Local form validation or nested validation?

It is also possible to perform for cleaning & validation by adding validators to a nested juicer:

$juicer = (new ParameterJuicer)
    ->addField('my_form')
        ->addJuicer('my_form', (new PasswordFormJuicer)
        ->addValidator('my_form', function($val) {
            return $values['pass'] === $values['repass']
                ? null
                : 'pass & repass do not match';
        });
try {
    $clean_data = $juicer->squash(['my_form' => $form_data]);
} catch (ValidationException $e) {
    …
}

Where to write such validations is a matter of context. If the rules are set in a Form(Cleaner|Validator) they belong to this type and they wille always be run whatever the outside context is. If the rules are in another juicer they are rules added to the original context.

Writing cleaners and validators.

Cleaners

Cleaners and validators can be everything callable. They have different purpose, the cleaners transform the data prior to validation. The validation indicates if the data is valid or not. Cleaners must return the value or throw a CleanerRemoveFieldException if the field is to be removed.

$cleaner = function($value) {
    $value = trim($value);

    if ($value === '') {
        throw new CleanerRemoveFieldException;
    }

    return $value;
}

In the example above, null or empty strings discard the field so a default value can be applied if set. If the field is unset with no default value and is mandatory, this will raise a validation exception in the end (see Validators below).

Validators

Validators follow a binary logic: either the data is good or not. When a value is considered acceptable by the rules, the validator returns null. In the case a validation rule fails, validators must throw a ValidationException with the error message. It is also possible to just return the error message, it is wrapped in a ValidationException. This exception is collected by the juicer and all the values are validated. At the end of the process, if exceptions have been collected, they are all grouped in the same ValidationException instance which is then thrown so users get all the validation messages at once.

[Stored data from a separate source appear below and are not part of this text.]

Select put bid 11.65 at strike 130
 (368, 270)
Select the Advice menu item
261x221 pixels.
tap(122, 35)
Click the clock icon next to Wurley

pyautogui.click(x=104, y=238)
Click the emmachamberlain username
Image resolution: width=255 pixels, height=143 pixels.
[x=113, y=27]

$validator = function($value) {
    if (preg_match("/pika/", $value)) {
        throw new ValidationException("must NOT contain 'pika'");
    }
}
$validator = function($value) {
    return (preg_match("/pika/", $value))
        ? "must NOT contain 'pika'"
        : null;
}

The Juicer automatically cares about associating validation errors with field names, this name is prepend to the validation error message. Validation error message are kept short, with no starting uppercase and no final dot.

Validation exception

A juicer either produces clean values or a ValidationException in case of the validation fails. The ValidationException can store an nest exceptions. Every time a validation condition fail (mandatory field, extra field strategy or validator), it adds a ValidationException in a global exception. It is necessary to catch this exception to make it possible either to fetch the stored exception or to directly fetch the errors:

try {
    $my_juicer->squash($data);
} catch (ValidationException $e) {
    printf($e); // ← this calls $e->getFancyMessage()
}

Assuming a set is nesting a juicer in a field pikachu the output would be like the following:

validation failed
  [pikachu] - validation failed
      [pika] - must not be empty
      [chu] - missing mandatory field
  [me] - must be strictly positive (-1 given)

The getExceptions() method returns an array of the validation errors indexed by field name, values are arrays of ValidationException instances:

foreach ($exception->getExceptions() as $field_name => $exceptions) {
    printf("Field '%s' has %d errors.\n", $field_name, count($exceptions));
}

How to contribute

  1. Create a test case using the unit tests to ensure your interface is usable by average humans like me.
  2. Code your feature and make sure all your tests are green.
  3. Create a PR on Github and wait several years I care.